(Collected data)

========

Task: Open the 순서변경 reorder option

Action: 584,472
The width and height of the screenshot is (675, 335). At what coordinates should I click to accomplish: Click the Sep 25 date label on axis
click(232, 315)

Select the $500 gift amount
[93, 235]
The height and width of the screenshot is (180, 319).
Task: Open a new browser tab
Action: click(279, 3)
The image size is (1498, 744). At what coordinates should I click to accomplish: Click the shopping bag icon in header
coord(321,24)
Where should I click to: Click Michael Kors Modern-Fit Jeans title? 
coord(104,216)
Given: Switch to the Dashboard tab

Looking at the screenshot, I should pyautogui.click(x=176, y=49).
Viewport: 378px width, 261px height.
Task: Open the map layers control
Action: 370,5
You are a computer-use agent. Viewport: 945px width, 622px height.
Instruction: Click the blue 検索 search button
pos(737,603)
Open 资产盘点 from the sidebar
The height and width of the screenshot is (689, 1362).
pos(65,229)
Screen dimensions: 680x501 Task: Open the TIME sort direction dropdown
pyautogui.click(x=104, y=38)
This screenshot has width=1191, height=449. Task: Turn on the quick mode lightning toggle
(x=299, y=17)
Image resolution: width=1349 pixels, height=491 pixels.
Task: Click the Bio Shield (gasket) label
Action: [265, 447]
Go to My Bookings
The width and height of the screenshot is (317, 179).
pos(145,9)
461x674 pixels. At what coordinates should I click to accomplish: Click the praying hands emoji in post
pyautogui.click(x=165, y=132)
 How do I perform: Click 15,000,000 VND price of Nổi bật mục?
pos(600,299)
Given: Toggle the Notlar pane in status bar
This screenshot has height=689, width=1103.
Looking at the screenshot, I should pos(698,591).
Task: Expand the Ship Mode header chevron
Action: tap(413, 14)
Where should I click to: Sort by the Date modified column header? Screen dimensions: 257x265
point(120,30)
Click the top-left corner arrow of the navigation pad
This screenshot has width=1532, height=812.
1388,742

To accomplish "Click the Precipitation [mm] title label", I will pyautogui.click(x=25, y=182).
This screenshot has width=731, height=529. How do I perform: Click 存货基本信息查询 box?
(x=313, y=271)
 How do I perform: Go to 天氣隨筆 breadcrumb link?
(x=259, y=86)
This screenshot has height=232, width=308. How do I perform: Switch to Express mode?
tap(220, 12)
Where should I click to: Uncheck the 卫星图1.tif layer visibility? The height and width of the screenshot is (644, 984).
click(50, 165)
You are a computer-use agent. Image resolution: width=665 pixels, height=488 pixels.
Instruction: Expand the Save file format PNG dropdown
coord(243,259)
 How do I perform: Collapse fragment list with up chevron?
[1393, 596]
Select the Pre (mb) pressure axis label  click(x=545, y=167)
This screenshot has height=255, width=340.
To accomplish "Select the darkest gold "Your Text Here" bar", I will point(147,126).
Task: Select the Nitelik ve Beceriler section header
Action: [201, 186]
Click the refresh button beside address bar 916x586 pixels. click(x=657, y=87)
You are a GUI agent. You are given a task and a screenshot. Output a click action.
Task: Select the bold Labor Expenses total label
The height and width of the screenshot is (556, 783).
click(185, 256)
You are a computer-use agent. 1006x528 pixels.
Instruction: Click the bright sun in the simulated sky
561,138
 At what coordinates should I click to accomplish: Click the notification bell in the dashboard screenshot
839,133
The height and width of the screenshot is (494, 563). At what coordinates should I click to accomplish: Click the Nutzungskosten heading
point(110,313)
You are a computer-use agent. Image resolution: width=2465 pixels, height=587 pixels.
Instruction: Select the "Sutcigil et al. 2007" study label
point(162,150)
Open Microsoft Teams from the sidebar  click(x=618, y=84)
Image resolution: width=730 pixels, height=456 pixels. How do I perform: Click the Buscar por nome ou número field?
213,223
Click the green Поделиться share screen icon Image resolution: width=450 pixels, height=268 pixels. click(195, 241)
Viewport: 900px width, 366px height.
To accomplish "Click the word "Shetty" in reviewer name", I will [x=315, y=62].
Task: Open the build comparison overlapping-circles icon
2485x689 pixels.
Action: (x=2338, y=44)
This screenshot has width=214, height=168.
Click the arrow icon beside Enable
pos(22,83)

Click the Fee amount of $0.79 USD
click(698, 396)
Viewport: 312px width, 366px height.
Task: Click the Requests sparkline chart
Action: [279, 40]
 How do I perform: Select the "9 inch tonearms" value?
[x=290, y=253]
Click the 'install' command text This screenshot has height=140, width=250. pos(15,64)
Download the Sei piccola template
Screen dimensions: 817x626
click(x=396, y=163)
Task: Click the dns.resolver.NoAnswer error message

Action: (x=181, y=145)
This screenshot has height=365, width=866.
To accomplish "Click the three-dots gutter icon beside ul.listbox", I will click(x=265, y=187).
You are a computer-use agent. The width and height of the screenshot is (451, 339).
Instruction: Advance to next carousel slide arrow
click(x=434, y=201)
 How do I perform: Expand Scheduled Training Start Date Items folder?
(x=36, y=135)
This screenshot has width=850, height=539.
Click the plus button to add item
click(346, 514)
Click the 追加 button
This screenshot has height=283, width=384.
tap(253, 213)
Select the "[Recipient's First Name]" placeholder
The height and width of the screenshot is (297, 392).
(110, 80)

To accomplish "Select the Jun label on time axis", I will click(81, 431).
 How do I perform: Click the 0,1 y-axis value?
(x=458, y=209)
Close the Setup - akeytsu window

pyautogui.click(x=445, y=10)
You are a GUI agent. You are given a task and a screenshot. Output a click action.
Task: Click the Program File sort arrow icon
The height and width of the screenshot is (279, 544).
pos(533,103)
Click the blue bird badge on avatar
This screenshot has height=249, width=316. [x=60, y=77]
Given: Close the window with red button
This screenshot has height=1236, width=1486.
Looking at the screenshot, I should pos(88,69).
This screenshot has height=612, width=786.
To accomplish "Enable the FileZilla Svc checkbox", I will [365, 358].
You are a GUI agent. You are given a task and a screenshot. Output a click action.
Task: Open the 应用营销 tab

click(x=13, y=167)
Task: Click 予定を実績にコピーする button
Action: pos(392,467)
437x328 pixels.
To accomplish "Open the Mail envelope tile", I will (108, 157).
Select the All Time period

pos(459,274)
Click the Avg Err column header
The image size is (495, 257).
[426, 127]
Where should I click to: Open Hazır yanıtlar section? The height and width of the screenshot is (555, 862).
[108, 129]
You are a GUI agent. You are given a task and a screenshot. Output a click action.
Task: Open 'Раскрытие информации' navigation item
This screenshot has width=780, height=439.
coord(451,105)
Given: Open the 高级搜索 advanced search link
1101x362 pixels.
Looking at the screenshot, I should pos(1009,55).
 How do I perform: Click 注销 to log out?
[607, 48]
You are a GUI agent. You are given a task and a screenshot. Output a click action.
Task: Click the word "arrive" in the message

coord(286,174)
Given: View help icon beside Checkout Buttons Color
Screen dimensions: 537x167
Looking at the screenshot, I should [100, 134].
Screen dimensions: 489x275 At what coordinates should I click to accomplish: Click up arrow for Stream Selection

========

→ **Task statement**:
For each line in the entries that contains the string "computer", make a copy.

→ **Solution to the problem**:
You are a computer-use agent. Viewport: 945px width, 622px height.
You are a computer-use agent. Image resolution: width=665 pixels, height=488 pixels.
You are a computer-use agent. 1006x528 pixels.
You are a computer-use agent. Image resolution: width=2465 pixels, height=587 pixels.
You are a computer-use agent. The width and height of the screenshot is (451, 339).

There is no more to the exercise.